3. Name five natural materials and five processed or artificial materials.
4. Copy the following table into your exercise book and match each material to its group:
MATERIAL GROUP
Lycra Stone
Steel Ceramic
Silk Woods
Latex Metals
Brass Plastics
Slate Textiles
Cork
5. Silk is a textile material of natural origin. Do you know where it comes from? Do a search for
informa- tion and write down what animal it comes from and explain how it is produced.
6. What material or materials would you use to make the following objects? A shoe, a partition
wall, a streetlight. What conditions does each one have to meet?
7. What material would you use to build the following objects? Why?
a) Chair: plastic or wood?
b) Earrings: silver or aluminium?
8. Describe in detail the properties of the materials used to make these three everyday objects
that allow them to perform their function: an umbrella, a chair, a frying pan.

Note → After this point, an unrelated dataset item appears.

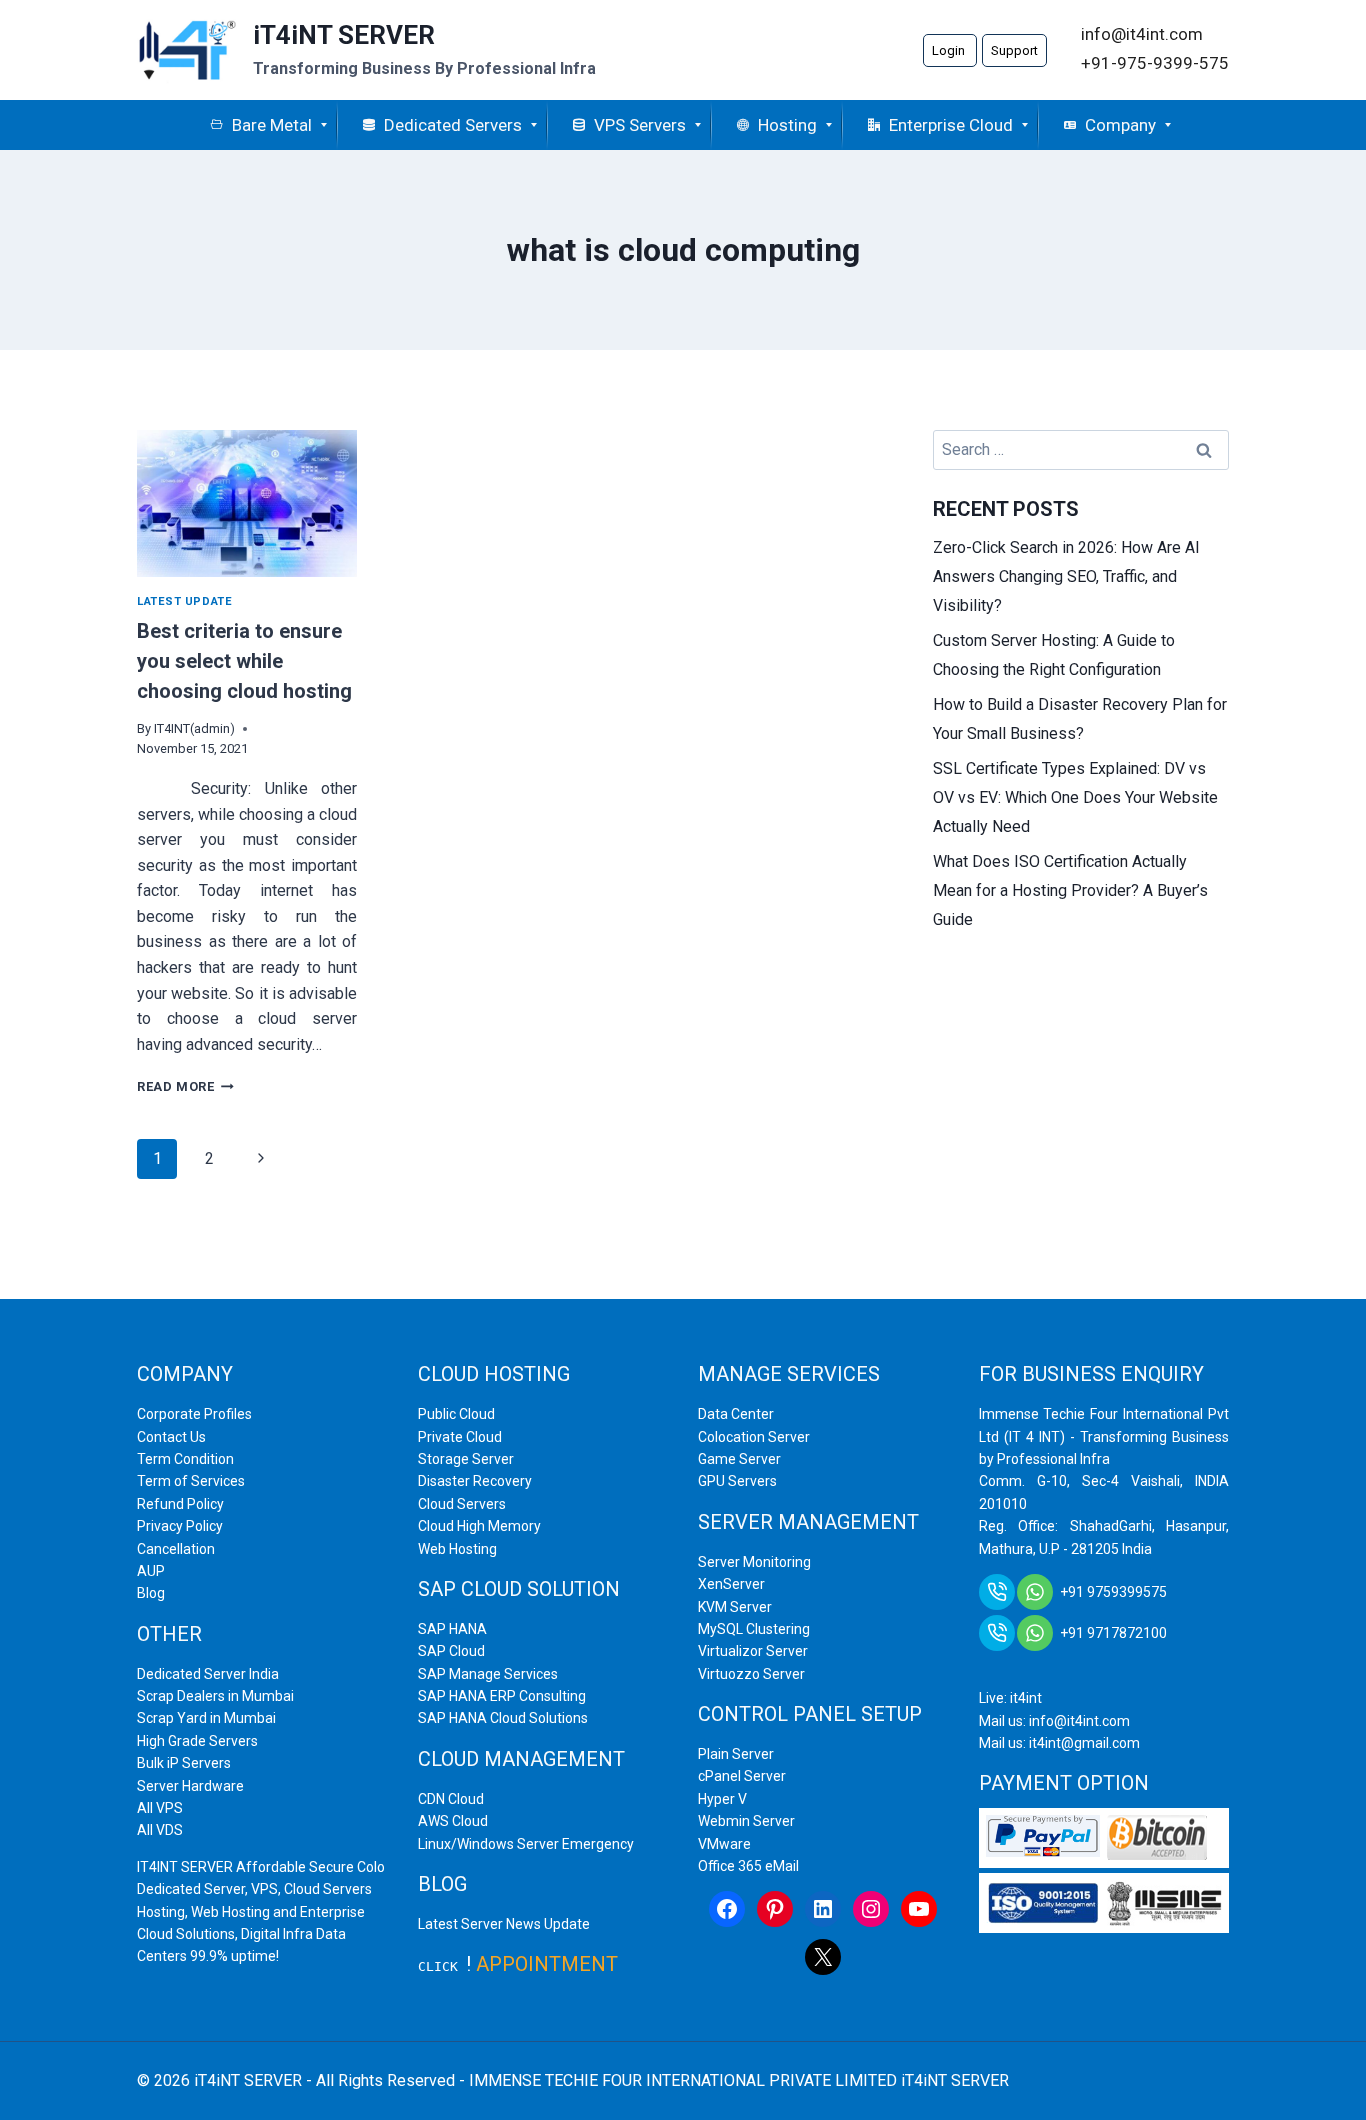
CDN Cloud (451, 1799)
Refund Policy (180, 1504)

9. Draw a chart that includes all the properties we have seen in this section.
10. What type of material would you use to soundproof the music room at your school? Why?
11. What does felling mean? When should a tree be felled?

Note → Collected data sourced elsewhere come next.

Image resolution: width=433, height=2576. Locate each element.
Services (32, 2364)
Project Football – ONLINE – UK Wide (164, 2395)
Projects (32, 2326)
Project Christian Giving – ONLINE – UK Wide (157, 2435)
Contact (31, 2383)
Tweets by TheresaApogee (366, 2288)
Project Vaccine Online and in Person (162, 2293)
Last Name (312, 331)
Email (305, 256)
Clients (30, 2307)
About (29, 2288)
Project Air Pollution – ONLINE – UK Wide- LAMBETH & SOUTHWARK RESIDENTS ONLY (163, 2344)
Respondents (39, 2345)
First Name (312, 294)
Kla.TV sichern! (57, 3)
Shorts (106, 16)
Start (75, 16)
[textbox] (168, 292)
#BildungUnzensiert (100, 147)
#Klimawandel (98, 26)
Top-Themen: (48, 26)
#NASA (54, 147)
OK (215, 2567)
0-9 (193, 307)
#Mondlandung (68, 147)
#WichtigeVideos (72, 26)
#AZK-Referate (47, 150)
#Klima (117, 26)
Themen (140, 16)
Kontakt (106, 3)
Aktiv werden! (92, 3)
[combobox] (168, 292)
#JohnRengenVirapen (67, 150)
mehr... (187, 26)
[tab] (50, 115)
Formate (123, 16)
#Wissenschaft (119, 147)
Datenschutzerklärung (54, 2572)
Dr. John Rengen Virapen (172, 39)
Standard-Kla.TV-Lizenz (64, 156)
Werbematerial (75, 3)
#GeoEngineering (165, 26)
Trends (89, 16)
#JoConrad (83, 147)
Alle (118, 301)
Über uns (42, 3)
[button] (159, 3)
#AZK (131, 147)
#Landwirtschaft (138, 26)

12. Why do you think it is important to dry wood after sawing and before we use it?
13. What are the differences between a piece of furniture made from softwood and one made
from hardwood? Why?
14. Wood is a sound conductor, but cork, which is a wood derivative, is a sound insulator.
Indicate a use for wood as a sound conductor and a use of cork as a sound insulator.
15. Classify the following elements as natural woods or processed woods: cork, plywood, pine,
ebony, beech, ash, fir, chipboard, cardboard, lime.